| PROBLEM STATEMENT |
Could you copy every line of the data that contains "computer"?

Stored data
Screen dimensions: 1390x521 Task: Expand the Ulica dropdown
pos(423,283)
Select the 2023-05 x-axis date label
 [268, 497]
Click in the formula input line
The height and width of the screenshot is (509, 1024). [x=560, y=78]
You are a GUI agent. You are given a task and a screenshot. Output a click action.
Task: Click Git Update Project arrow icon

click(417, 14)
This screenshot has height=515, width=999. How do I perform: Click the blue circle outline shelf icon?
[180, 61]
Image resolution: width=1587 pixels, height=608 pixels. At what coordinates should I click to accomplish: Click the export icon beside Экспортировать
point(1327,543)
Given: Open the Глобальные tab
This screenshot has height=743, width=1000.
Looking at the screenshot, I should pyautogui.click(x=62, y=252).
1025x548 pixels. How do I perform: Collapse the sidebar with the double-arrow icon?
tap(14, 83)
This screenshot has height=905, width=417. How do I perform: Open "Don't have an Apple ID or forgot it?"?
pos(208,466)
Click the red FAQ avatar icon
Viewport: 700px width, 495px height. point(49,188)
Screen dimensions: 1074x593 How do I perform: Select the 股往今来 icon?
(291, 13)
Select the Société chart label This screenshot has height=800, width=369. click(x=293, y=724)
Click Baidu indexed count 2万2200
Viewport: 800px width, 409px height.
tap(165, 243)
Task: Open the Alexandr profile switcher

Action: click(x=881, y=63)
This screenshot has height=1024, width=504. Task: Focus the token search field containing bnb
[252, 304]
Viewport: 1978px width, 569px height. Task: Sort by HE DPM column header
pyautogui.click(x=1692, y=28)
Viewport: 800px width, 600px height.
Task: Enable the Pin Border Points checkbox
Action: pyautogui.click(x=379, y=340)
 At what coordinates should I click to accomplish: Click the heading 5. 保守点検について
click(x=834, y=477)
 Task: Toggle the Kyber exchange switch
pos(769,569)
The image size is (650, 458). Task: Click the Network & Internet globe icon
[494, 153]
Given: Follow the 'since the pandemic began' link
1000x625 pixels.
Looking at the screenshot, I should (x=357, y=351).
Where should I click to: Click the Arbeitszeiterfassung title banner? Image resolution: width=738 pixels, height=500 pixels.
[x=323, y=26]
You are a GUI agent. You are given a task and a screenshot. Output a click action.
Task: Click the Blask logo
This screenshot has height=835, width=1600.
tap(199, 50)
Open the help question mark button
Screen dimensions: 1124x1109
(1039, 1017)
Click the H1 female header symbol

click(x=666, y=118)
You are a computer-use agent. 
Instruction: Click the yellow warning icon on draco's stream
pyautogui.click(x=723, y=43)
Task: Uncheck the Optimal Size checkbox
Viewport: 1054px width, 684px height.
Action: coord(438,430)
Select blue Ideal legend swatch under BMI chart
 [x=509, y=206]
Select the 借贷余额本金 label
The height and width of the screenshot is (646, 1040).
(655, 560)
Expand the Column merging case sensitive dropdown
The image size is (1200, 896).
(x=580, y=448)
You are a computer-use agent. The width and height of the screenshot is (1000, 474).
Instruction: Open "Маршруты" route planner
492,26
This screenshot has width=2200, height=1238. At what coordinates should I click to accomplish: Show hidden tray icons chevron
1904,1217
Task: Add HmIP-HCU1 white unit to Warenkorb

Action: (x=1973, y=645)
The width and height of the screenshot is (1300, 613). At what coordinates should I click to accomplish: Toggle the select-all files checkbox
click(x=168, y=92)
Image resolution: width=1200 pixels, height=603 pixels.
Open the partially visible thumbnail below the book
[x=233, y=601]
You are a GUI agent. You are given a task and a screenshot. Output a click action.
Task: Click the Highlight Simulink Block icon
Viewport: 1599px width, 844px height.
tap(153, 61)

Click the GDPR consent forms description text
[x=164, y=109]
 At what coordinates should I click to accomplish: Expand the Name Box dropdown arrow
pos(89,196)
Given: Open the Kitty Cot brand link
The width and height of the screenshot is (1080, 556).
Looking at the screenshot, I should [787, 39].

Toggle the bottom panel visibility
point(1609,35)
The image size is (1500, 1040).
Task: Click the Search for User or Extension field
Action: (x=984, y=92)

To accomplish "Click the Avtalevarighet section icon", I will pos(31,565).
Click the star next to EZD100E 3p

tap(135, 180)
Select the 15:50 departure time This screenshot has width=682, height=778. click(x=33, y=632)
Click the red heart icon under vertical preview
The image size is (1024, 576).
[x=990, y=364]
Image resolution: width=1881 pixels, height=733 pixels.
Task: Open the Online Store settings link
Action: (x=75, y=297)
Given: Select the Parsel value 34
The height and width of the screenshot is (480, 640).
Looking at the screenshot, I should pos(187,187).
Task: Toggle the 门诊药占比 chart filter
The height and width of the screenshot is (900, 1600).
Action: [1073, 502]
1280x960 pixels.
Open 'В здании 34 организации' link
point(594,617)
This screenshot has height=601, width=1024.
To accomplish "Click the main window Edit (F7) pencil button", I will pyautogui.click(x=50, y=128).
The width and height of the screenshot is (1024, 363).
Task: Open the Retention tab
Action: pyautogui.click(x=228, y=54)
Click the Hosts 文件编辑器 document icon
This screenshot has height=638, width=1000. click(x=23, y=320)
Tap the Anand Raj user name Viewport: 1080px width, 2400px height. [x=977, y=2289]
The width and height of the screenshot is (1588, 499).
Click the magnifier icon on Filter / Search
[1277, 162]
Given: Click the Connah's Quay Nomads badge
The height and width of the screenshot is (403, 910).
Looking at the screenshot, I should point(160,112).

| WRITTEN RESPONSE |
You are a computer-use agent. 
You are a computer-use agent. The width and height of the screenshot is (1000, 474).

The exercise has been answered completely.